## DATA EXCERPTS

BEGIN

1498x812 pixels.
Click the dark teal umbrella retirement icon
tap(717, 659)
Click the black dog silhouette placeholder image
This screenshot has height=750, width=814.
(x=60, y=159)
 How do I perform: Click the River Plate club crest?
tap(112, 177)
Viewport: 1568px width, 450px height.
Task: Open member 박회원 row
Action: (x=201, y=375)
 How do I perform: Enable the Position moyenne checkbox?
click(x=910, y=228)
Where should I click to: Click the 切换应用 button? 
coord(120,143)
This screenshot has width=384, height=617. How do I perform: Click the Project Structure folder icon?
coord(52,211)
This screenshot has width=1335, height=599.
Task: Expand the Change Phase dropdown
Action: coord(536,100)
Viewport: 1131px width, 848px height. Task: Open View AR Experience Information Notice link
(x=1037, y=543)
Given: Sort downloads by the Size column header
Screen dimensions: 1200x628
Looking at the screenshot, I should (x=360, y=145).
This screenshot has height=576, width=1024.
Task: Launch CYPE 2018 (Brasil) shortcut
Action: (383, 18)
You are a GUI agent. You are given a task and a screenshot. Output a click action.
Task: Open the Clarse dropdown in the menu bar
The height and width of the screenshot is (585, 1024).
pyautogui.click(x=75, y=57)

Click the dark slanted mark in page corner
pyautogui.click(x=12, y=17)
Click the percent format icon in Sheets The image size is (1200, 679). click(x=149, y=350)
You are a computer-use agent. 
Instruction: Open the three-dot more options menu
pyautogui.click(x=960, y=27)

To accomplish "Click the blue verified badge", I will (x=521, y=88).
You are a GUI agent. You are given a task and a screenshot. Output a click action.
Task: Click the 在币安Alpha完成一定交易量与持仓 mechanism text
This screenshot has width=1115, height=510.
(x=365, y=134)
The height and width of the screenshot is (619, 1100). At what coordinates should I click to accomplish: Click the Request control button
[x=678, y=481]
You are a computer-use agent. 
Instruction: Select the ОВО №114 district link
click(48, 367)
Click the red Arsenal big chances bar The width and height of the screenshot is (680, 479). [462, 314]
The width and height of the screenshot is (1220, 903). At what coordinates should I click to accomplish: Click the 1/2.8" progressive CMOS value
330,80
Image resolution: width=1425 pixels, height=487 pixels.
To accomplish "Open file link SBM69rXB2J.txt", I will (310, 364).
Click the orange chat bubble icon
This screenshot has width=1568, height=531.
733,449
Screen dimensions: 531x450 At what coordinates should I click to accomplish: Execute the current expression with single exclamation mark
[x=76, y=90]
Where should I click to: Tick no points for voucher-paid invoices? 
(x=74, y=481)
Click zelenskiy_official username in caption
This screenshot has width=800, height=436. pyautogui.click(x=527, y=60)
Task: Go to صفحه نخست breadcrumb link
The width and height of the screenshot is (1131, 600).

END

## WORK ORDER
Only the data above, repeated exactly, should make up the reply.

## WRITTEN ANSWER
1498x812 pixels.
Click the dark teal umbrella retirement icon
tap(717, 659)
Click the black dog silhouette placeholder image
This screenshot has height=750, width=814.
(x=60, y=159)
 How do I perform: Click the River Plate club crest?
tap(112, 177)
Viewport: 1568px width, 450px height.
Task: Open member 박회원 row
Action: (x=201, y=375)
 How do I perform: Enable the Position moyenne checkbox?
click(x=910, y=228)
Where should I click to: Click the 切换应用 button? 
coord(120,143)
This screenshot has width=384, height=617. How do I perform: Click the Project Structure folder icon?
coord(52,211)
This screenshot has width=1335, height=599.
Task: Expand the Change Phase dropdown
Action: coord(536,100)
Viewport: 1131px width, 848px height. Task: Open View AR Experience Information Notice link
(x=1037, y=543)
Given: Sort downloads by the Size column header
Screen dimensions: 1200x628
Looking at the screenshot, I should (x=360, y=145).
This screenshot has height=576, width=1024.
Task: Launch CYPE 2018 (Brasil) shortcut
Action: (383, 18)
You are a GUI agent. You are given a task and a screenshot. Output a click action.
Task: Open the Clarse dropdown in the menu bar
The height and width of the screenshot is (585, 1024).
pyautogui.click(x=75, y=57)

Click the dark slanted mark in page corner
pyautogui.click(x=12, y=17)
Click the percent format icon in Sheets The image size is (1200, 679). click(x=149, y=350)
You are a computer-use agent. 
Instruction: Open the three-dot more options menu
pyautogui.click(x=960, y=27)

To accomplish "Click the blue verified badge", I will (x=521, y=88).
You are a GUI agent. You are given a task and a screenshot. Output a click action.
Task: Click the 在币安Alpha完成一定交易量与持仓 mechanism text
This screenshot has width=1115, height=510.
(x=365, y=134)
The height and width of the screenshot is (619, 1100). At what coordinates should I click to accomplish: Click the Request control button
[x=678, y=481]
You are a computer-use agent. 
Instruction: Select the ОВО №114 district link
click(48, 367)
Click the red Arsenal big chances bar The width and height of the screenshot is (680, 479). [462, 314]
The width and height of the screenshot is (1220, 903). At what coordinates should I click to accomplish: Click the 1/2.8" progressive CMOS value
330,80
Image resolution: width=1425 pixels, height=487 pixels.
To accomplish "Open file link SBM69rXB2J.txt", I will (310, 364).
Click the orange chat bubble icon
This screenshot has width=1568, height=531.
733,449
Screen dimensions: 531x450 At what coordinates should I click to accomplish: Execute the current expression with single exclamation mark
[x=76, y=90]
Where should I click to: Tick no points for voucher-paid invoices? 
(x=74, y=481)
Click zelenskiy_official username in caption
This screenshot has width=800, height=436. pyautogui.click(x=527, y=60)
Task: Go to صفحه نخست breadcrumb link
The width and height of the screenshot is (1131, 600).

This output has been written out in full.